» What you will do
Pick out every line of the entries below where "Viewport" occurs, and copy those lines.

» Records supplied
=-=-=

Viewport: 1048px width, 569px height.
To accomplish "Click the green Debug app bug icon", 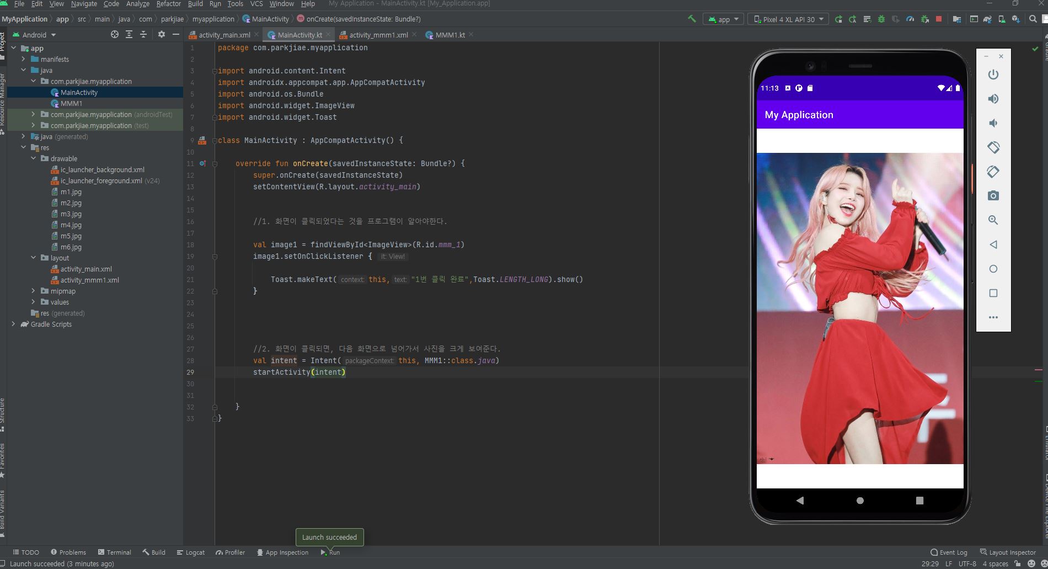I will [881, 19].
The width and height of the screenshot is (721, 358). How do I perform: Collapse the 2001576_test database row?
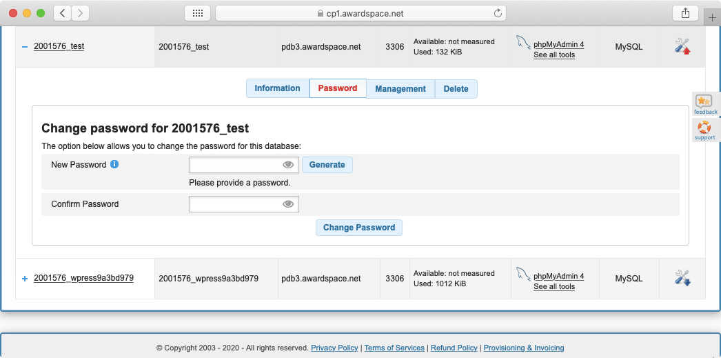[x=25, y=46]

=-=-=

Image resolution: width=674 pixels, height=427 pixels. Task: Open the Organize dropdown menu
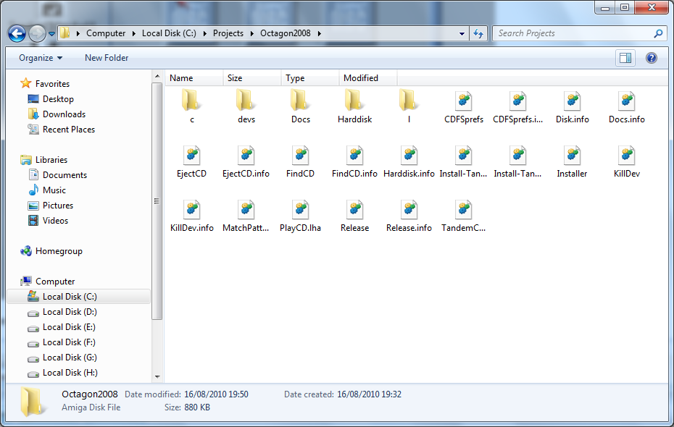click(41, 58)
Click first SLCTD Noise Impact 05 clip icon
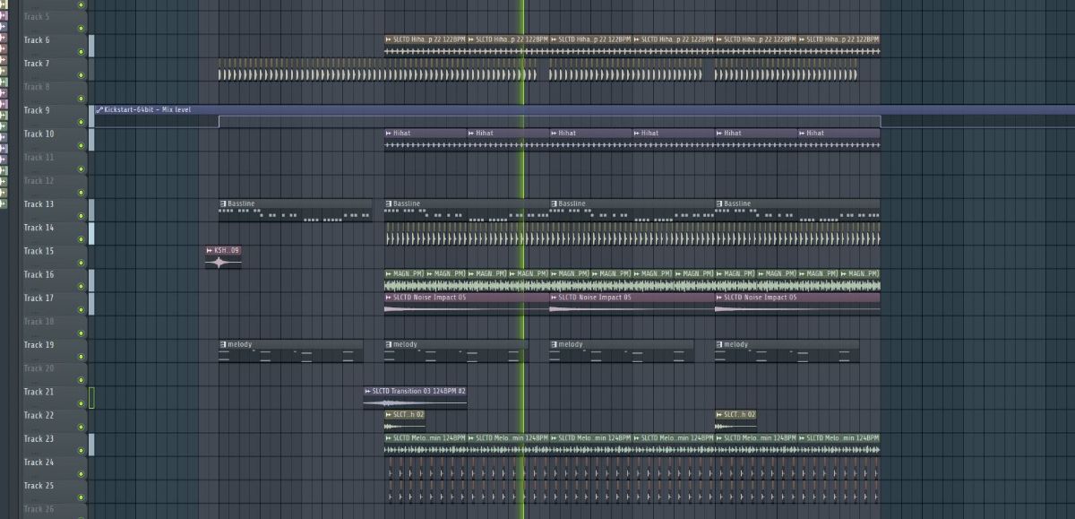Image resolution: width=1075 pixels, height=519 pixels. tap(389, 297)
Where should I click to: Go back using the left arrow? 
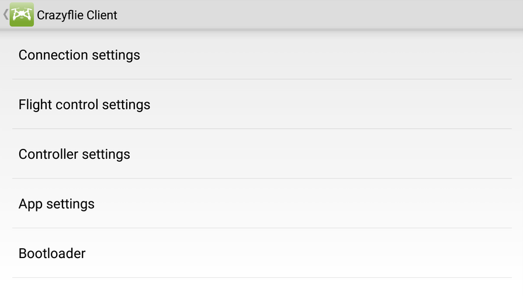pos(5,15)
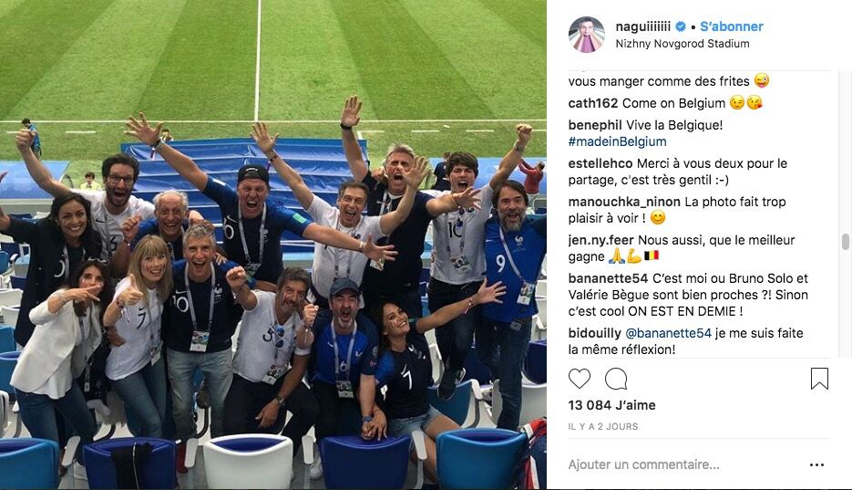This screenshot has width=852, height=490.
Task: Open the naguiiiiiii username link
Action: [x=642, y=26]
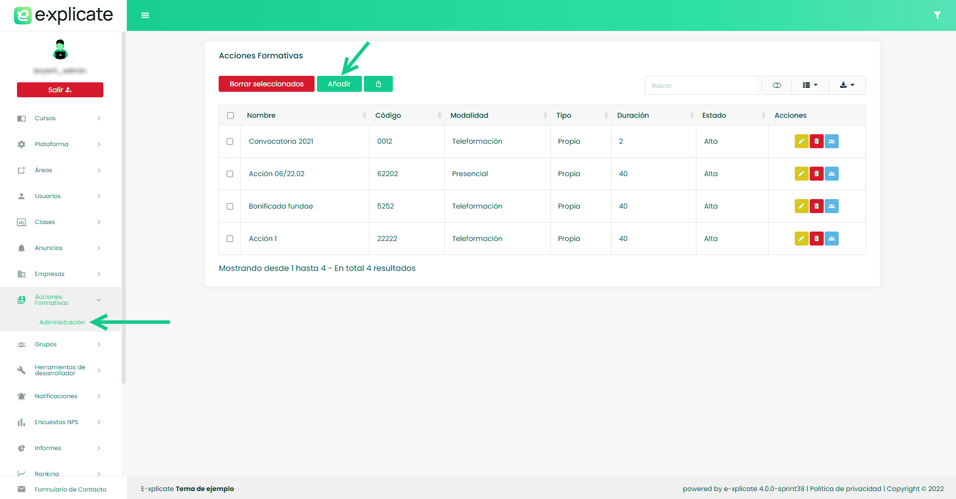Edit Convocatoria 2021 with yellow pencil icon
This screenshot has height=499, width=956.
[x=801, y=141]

=-=-=

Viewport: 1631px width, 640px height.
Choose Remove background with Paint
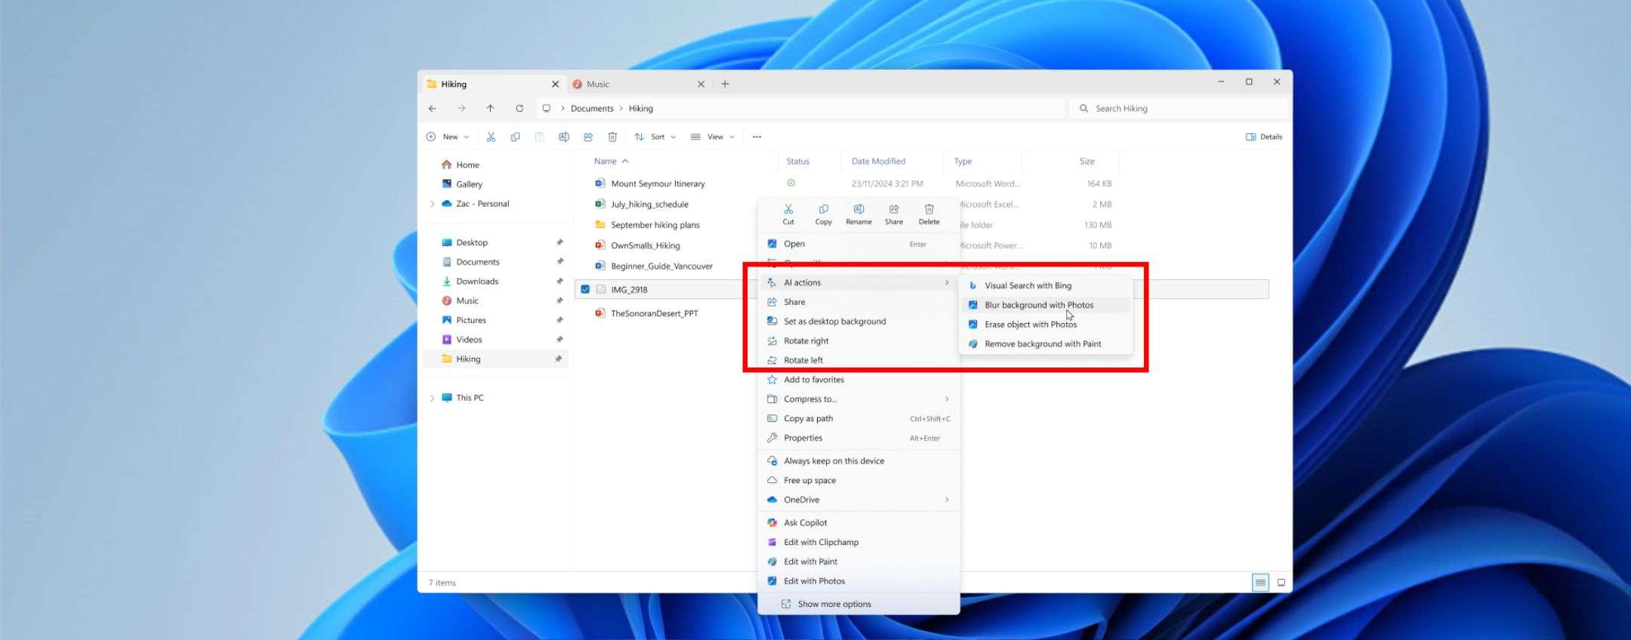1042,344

=-=-=

» Final answer
Viewport: 1048px width, 569px height.
Viewport: 1631px width, 640px height.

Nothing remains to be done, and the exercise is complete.